T - 34 features a really nicely "rumbly" DTS-HD Master Audio 5.1 track, though I noticed there was a Dolby Atmos logo on the closing credits crawl (which was otherwise mostly in Cyrillic), and so persnickety types may wonder why that version wasn't included. That said, this is a consistently immersive track, courtesy of elements like well placed (and frequently nicely panning or similarly directional) sounds of shells whizzing through the air and finding their targets. Several "quieter" scenes still include nice representations of ambient environmental effects as well. Dialogue is always presented cleanly and clearly. The film's score was a little hackneyed to my personal taste, but it resides in the surround channels quite winningly.


T-34 Blu-ray Movie, Special Features and Extras  0.5 of 5

  • Trailers
  • Trailer A (International Version) (1080p; 2:28)

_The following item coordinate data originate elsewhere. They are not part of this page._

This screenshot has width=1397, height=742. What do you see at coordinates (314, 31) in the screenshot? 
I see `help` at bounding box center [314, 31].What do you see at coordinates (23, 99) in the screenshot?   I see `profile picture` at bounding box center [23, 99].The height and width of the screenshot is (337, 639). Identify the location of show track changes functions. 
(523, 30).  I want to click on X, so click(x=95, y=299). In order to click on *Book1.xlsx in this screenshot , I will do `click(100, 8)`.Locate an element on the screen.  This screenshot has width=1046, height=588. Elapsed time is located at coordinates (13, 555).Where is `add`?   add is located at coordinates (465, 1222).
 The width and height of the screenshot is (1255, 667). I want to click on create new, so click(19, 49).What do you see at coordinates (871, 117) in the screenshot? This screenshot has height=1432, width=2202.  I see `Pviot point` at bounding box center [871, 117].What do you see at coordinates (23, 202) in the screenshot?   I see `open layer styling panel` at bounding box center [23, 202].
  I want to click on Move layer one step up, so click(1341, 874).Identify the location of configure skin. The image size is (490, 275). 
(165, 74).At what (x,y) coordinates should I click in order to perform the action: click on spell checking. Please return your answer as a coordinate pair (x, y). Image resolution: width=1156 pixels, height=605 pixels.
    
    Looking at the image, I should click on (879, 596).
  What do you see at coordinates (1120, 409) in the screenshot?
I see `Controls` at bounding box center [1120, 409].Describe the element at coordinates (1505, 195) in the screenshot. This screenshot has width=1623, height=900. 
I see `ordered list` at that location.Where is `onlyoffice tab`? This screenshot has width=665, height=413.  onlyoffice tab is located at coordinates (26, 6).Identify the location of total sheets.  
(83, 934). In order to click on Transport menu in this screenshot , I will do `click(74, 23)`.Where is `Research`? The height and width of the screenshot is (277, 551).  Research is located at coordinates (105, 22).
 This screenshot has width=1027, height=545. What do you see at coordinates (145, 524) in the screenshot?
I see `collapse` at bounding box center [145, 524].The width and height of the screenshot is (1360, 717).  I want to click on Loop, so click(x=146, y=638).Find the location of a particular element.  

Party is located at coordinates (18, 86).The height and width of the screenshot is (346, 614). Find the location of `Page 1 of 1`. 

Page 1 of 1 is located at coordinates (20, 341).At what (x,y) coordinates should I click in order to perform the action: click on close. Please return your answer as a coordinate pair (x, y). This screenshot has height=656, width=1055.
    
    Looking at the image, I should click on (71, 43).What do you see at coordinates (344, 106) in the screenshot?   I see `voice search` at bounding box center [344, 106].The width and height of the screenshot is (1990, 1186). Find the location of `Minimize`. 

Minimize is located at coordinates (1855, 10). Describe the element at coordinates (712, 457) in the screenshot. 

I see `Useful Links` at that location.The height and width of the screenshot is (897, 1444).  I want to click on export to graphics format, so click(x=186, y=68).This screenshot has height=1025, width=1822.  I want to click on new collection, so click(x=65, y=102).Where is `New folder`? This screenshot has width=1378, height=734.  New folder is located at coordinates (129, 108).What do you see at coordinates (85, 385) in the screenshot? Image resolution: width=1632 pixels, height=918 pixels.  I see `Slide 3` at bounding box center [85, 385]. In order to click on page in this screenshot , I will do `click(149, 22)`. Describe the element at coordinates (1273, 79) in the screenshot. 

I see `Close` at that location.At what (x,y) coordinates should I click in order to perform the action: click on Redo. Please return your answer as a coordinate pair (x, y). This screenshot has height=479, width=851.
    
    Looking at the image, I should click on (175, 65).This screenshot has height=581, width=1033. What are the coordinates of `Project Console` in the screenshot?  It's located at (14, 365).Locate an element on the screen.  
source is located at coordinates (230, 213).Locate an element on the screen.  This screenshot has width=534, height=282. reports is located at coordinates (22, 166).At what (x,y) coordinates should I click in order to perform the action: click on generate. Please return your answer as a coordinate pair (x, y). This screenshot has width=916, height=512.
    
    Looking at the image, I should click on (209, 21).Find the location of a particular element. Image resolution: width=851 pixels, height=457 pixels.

  • Trailer B (English Dub) (1080p; 2:04)
As tends to be the case with Well Go USA Blu-ray releases, the disc has been authored to automatically move on to Trailer B after Trailer A plays. After Trailer B plays, the disc moves on automatically to trailers for other Well Go USA Blu-ray releases. Those trailers for other Well Go USA Blu-ray releases also play automatically at disc boot up.

Also just a word of warning for those who don't pay attention when they open a keepcase and assume to most easily accessible disc will be the Blu-ray (ahem), my copy came with the Blu-ray disc on the left side (when the case is open) under an insert ad sheet (i.e., the DVD was in the "open" spot on the right).


T-34 Blu-ray Movie, Overall Score and Recommendation  3.0 of 5

Perhaps because my father was part of the North African campaign, I've always had a fascination for tanks, and anyone with a similar interest will probably find more than enough to engage them here, even if the underlying plot machinations push credibility to the breaking point. Some of the CGI is pretty iffy looking, but generally video is great and the audio is fantastic, for those considering a purchase.